Australia's coach Darren Lehmann has rejected suggestions that the national team's "family first" policy has been run roughshod over by the selectors' decision not to recall Brad Haddin after he missed the Lord's Test to be with his ill daughter Mia in a London hospital.
Haddin was struggling for form and confidence for some months prior to Lord's, and after his replacement Peter Nevill performed well in Australia's 405-run win, the older man was told he was now consigned to the reserve gloveman's berth.
It was not only a decision that attracted considerable criticism from former players including Ricky Ponting, Ian Healy, Matthew Hayden and Shane Warne, but there have also been rumblings of discontent about the issue from within the team, a rare experience for Lehmann. But in the wake of an eight-wicket hiding dealt out by England at Edgbaston, Lehmann responded by saying it had been the hardest decision of his playing and coaching careers.
"No, we're really close as a group. We've talked about it openly," Lehmann said in response to questions about team ructions regarding the Haddin decision. "Let's make it perfectly clear that Brad has been a brilliant cricketer for Australia for a long period of time and that would be the hardest decision I've had to make as a coach, or even as a player. The cold hard facts are he's played the last 12 Test matches and made 250 runs at 15, with 16 bowleds out of 21. So it comes down to performance. I know there's been a big hoo-hah about 'family first', well we still have that.
"We had Ryan Harris missing a tour to the West Indies with no guarantee he was going to play the first Test here - we didn't know he was going to retire obviously. David Warner missed Zimbabwe for the birth of his child, no guarantees he was going to play one-day cricket. I know there's been a very unbalanced view from a lot of people about it.
"We certainly care about Brad and his family, we had to make a decision on what we thought was the best XI for this particular game and Pete did a good job at Lord's so it was very hard to change that side and he did a good job in this game. That's a really tough decision to make - we love Hadds, we all love Hadds, the players love Hadds. So everyone's going to have different emotions with it but that's part of professional sport and we try and deal with it as best as we possibly can."

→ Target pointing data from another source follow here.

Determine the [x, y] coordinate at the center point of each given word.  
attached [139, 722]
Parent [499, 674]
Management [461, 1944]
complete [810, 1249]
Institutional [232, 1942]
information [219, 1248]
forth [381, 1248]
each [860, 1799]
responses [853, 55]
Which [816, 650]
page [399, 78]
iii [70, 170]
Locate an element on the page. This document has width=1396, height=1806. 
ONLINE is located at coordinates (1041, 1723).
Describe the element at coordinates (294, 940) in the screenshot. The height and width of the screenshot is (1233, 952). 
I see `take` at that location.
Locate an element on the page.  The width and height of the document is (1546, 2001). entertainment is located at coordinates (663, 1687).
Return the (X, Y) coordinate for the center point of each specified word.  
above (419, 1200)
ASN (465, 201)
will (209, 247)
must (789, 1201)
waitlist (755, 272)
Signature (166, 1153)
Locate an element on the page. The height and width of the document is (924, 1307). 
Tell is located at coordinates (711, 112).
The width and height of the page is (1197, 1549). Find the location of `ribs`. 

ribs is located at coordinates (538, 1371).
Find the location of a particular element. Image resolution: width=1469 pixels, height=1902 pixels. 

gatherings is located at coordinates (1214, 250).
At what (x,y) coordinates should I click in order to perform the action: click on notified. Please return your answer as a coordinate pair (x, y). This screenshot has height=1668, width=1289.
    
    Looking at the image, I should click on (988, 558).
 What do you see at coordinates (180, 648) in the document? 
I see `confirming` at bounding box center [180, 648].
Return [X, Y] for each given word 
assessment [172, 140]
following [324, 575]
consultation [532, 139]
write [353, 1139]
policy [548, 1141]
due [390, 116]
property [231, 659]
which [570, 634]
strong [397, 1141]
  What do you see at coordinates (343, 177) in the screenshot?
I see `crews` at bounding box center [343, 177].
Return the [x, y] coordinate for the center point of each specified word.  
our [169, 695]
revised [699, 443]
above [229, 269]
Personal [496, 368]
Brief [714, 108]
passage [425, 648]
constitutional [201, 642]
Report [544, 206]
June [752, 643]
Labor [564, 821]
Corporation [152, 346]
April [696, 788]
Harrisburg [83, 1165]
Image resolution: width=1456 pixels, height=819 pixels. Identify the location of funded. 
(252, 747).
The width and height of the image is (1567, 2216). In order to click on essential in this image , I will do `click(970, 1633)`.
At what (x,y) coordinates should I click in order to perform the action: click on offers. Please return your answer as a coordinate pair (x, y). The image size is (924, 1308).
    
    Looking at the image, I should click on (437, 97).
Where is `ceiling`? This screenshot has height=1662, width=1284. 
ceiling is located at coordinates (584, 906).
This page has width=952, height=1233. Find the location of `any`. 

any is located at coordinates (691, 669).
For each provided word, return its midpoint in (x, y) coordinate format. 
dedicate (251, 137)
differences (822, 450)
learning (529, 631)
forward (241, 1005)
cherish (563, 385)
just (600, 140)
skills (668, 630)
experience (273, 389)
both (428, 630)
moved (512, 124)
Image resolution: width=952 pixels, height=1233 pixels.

Lehmann also stated that Haddin was not a source of dissent about the selectors' call, pointing out his close relationship with Nevill, a fellow New South Welshman, and past precedents for replacement wicketkeepers being called up on an Ashes tour.
"I can't speak highly enough of how he's been with Pete and he's taken over the wicketkeeping coaching role as well as trying to do his own stuff to keep ready," Lehmann said. "Because as you know last time we were here Graham Manou played because Brad broke his finger, so he has to be ready to play just in case.
"He's a ripper bloke, one of the best blokes I've ever coached, brilliant person, great family."
In acknowledging that Australia had to improve significantly and rapidly to still be in contention for the Ashes, Lehmann also said that there was no immediate pressure on the captain Michael Clarke to keep his spot in the team, despite a wretched recent run of performances.
"[He gets] as long as he needs, he's captain, but he's got to play well," Lehmann said. "He's a guy that is like all the other batters - it's not just Michael, it's our top six that apart from Chris Rogers in the first innings and David Warner in the second, they all struggled.
"I can't complain about the work ethic of any of the players, Michael especially as captain. He sets the tone and raises the bar of what you need to do to play well at this level, so from our point of view it's all those players playing well in the next Test match. We're not going to panic, that's for sure."
Lehmann acknowledged that swing bowling, both its effective use by the bowlers and its thwarting by the batsmen, had to improve significantly at Trent Bridge, a noted haven for movement through the air. "Hit it harder so it stops swinging," Lehmann joked about his side's best method to counter swing. "The simple fact is the ball will swing here. It has done for a long time. We've certainly practiced it.
"Jimmy Anderson's skills with the swinging ball has been exceptional so you don't like to see great players miss out on Test matches but that might help us a little bit. But I'm sure they're going to have someone equally as good in these conditions that can swing the ball so our batsmen have to get better at playing the swinging ball."